Further improvement is needed in communication training and skills development for professionals across all care settings. It is heartening to see that the audit has demonstrated improvement in the opportunities for patients and their families to discuss the plan of care for the last few days of life and that these plans are more regularly reviewed. However, 75% of patients still have not had the opportunity to discuss their own individualised care plan in the last days of life, and further work is needed to ensure patients have the opportunity to discuss their preferences and wishes.
We are not surprised to see a slight reduction in focus on the preferred place of death, which can be difficult to achieve. Our preference is that the end of life experience is made as good as it can be, in whatever care setting, and that it should include ‘what matters most’ to the dying person."
Support for carers
- Carers often have an important role in ensuring that a loved one receives a good standard of care. Carers who provide unpaid care and support to a family member, partner or friend are often anxious. They are also physically and emotionally tired when the person they care for reaches the end of their life.
- Almost 70% of people close to a dying person felt they had enough opportunities to ask questions and discuss the dying person’s condition. 78% felt they were communicated with in a sensitive and compassionate way.
- There has been a slight increase in the proportion of people close to the dying person who felt they had enough practical support from staff. This has risen from almost 58% in 2018 to 62% in 2019.

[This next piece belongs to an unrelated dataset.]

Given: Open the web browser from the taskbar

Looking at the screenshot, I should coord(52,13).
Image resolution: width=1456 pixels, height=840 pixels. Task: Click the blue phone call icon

- In 2015, only 13% of people had the opportunity to talk to someone from health and social services or from a bereavement service about their feelings. Almost 21% said that they did not get this opportunity, but they would have liked to.
Insight from Marie Curie
"There is a need to understand the opportunities for assessing and meeting carers needs in all care settings, and in particular the needs of young carers. We suggest that a formal carer’s assessment is fundamental.
Many people don’t recognise themselves as carers and miss out on opportunities to access support. The emotional and physical burden on carers is immense and can impact on their own health and wellbeing.
There is growing evidence of a longlasting impact and legacy for carers after the person has died. Inadequate support and pre-bereavement care can have a serious impact on other aspects of their lives such as employment and social isolation."
This report highlights progress made by the health and care system in implementing NICE guidance. We recognise that change can sometimes be challenging and may require pathway reconfiguration. It may also require additional resources such as training and new equipment.
We work with partners including NHS England and NHS Improvement, Public Health England and other relevant organisations to support changes. We also look for opportunities to make savings by reducing ineffective practice.